Author
MUKHERJEE Suzanne, et al.
Title
A resource pack: developing a key worker service for families with a disabled child.
Publisher
Care Co-ordination Network UK, 2006
Summary
This resource pack offers research-based advice on how to develop and implement a key worker services for families with a disabled child, taking the reader through each phase of the process, with examples of activities and exercises which can assist in planning and decision making for each phase. Issues addressed include: what the services should look like; managing change; how to support the service; and facilitating multi-agency steering groups. The pack is aimed at managers and development workers within education services, health services, social services and voluntary organisations.
Contents
An introduction explains that the pack offers practical advice on how to go about developing and implementing a key worker service for families with a disabled child. It defines key working/care co-ordination and explains the importance of the key worker. It explains that it is aimed at managers or development workers who are responsible for the implementation of a key worker service for families with a disabled child, assuming a commitment among senior managers to the implementation of such services, and that there is already some multi-agency working within children's services. The approach advocated and resources needed (the facilitator, and a neutral venue) are given. The reader is told that of the remaining five chapters, Chapter 1 is essential background reading, Chapter 2 is essential but could be referred to later, Chapters 3 and 4 are optional, and Chapters 5 and 6 make up the core elements of the pack.
Section 1, 'Background knowledge', contains four chapters. Chapter 1 gives the research evidence on key working: why a service is important, what it should look like (core elements, who should be a key worker, and who should receive the service), and how such a service should be supported (contexts and resources, planning, and support for the key worker). Chapter 2 looks at operational realities: information sharing (accessing information about local services, inter-agency documentation, family-held records, the database, and multi-agency care planning review), management of the service and the advantages and disadvantages of different models, and the long-term maintenance of the service (ownership of the system, and monitoring and review). Chapter 3 discusses facilitating multi-agency groups: the value of the facilitator, issues to pay attention to (helping the group to form, relationships between members, language and communication, hierarchy and power, and parallels between experiences inside and outside the group), ending with three exercises promoting multi-disciplinary working: making groups work, reinforcing ground rules, and reflecting on group dynamics. Chapter 4 covers the management of change, discussing the literature on key questions before embarking on change, identifying stakeholders, reaction to change, and producing action plans, also ending with three exercises, on identifying successful strategies for change, reflecting on change in a multi-agency group, and the cycle of competence.
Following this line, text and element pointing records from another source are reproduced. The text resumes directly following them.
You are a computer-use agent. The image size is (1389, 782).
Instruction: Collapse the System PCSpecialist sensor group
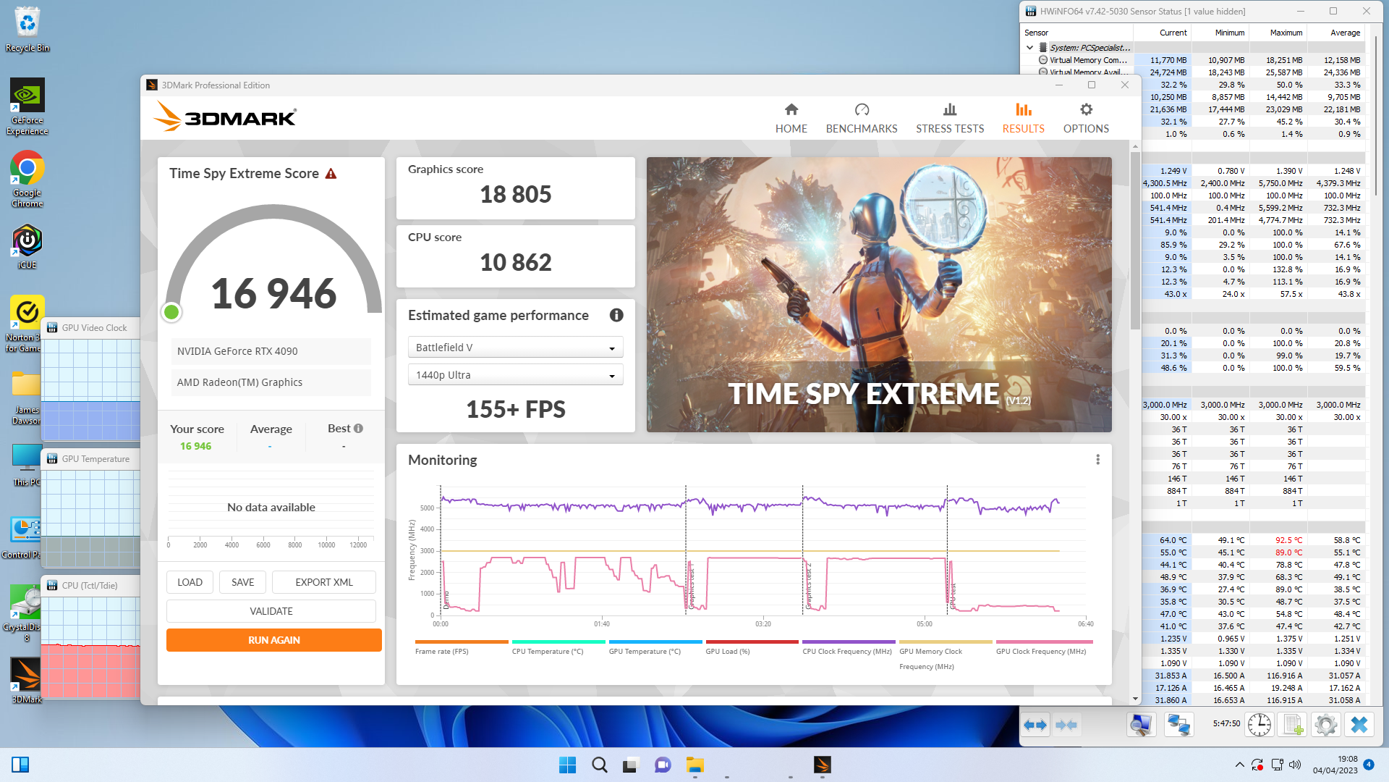pyautogui.click(x=1029, y=48)
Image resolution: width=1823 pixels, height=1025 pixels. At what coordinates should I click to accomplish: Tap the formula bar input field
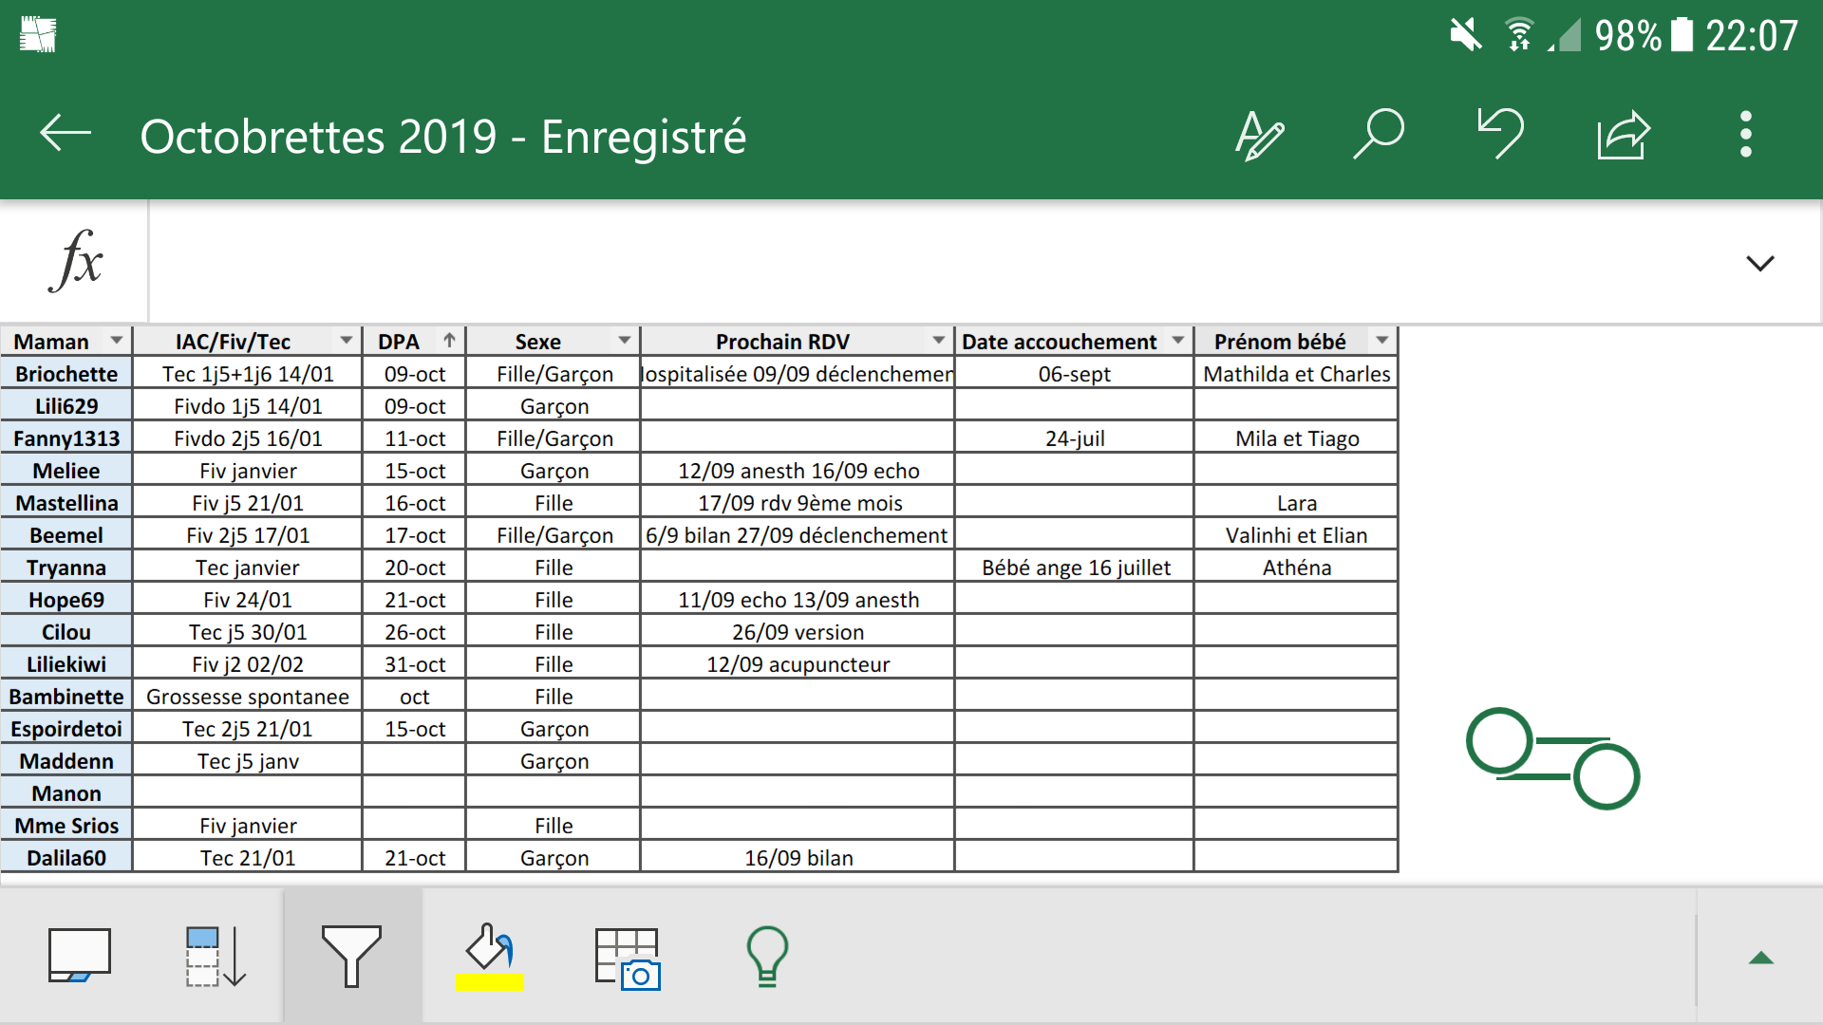point(940,263)
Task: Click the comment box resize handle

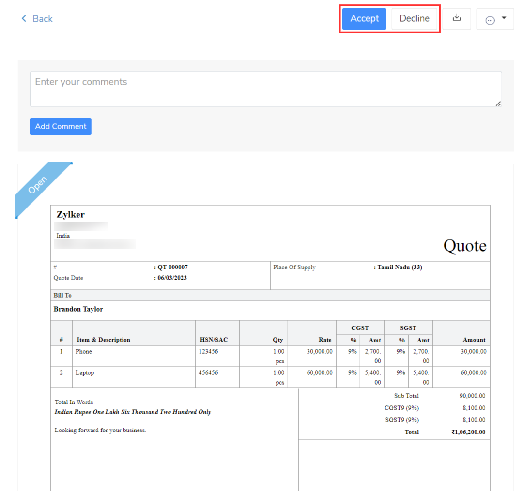Action: click(498, 104)
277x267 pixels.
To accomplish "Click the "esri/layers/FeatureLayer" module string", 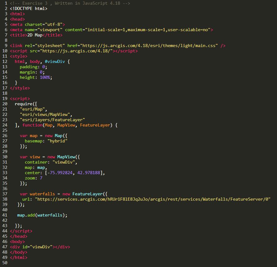I will point(52,120).
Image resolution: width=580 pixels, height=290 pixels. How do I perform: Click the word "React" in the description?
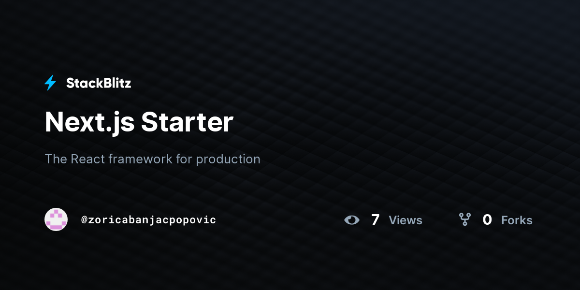[88, 159]
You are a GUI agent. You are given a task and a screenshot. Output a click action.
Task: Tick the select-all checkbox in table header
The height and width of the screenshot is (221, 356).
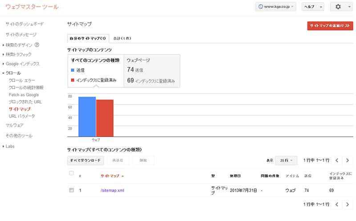click(71, 173)
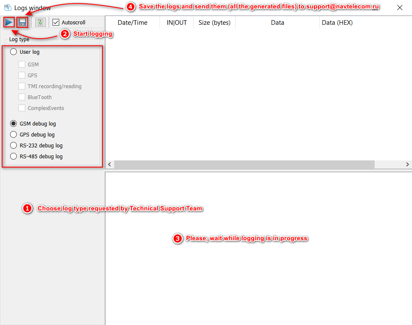The image size is (412, 325).
Task: Check the GSM option under User log
Action: coord(22,65)
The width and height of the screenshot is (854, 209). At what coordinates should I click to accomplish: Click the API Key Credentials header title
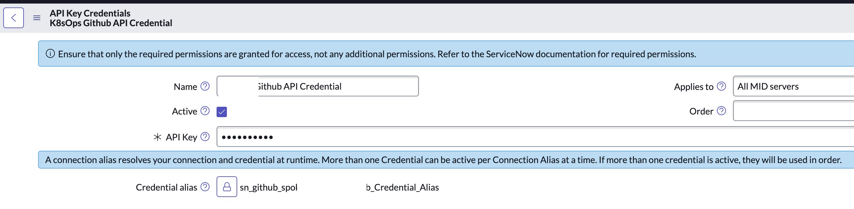click(x=90, y=13)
Section 2, 'Implementing a key worker service', has two chapters. Chapter 5 gives the phases to implementation: preliminary work (information gathering, establishing a multi-agency steering group, and involving service users in the development and implementation process), and the process of innovation (the workshop timetable, support between workshops, the importance of a communication strategy, planning the service, and the importance of monitoring and evaluation). Chapter 6 describes workshop plans and exercises. It consists of three workshops. Workshop one, the initiation and planning phase, consists of day one, devoted to designing the service, with exercises on mapping out the local context, developing the service model, developing the key worker job description, developing the job description for the service manager, deciding on the scope of the implementation, and day two, with exercises on stakeholders' reactions to change, developing a communication strategy, and developing an action plan for implementing the service, and producing individual action plans. Workshop two, on implementing the service, has a single exercise on addressing areas of concern, and workshop three, on reviewing progress and adjusting the service, has two, on personal reflection on the implementation and implications for the future.
A checklist of key tasks is followed by appendices giving a workshop plan, quotes from parents, examples of map of existing services to family, an example of an action plan template, and example of an individual action plan, a pre-workshop questionnaire, CCNUK standards and matrix, and family-centred support: lessons from a key worker service. Information is given in tables and figures.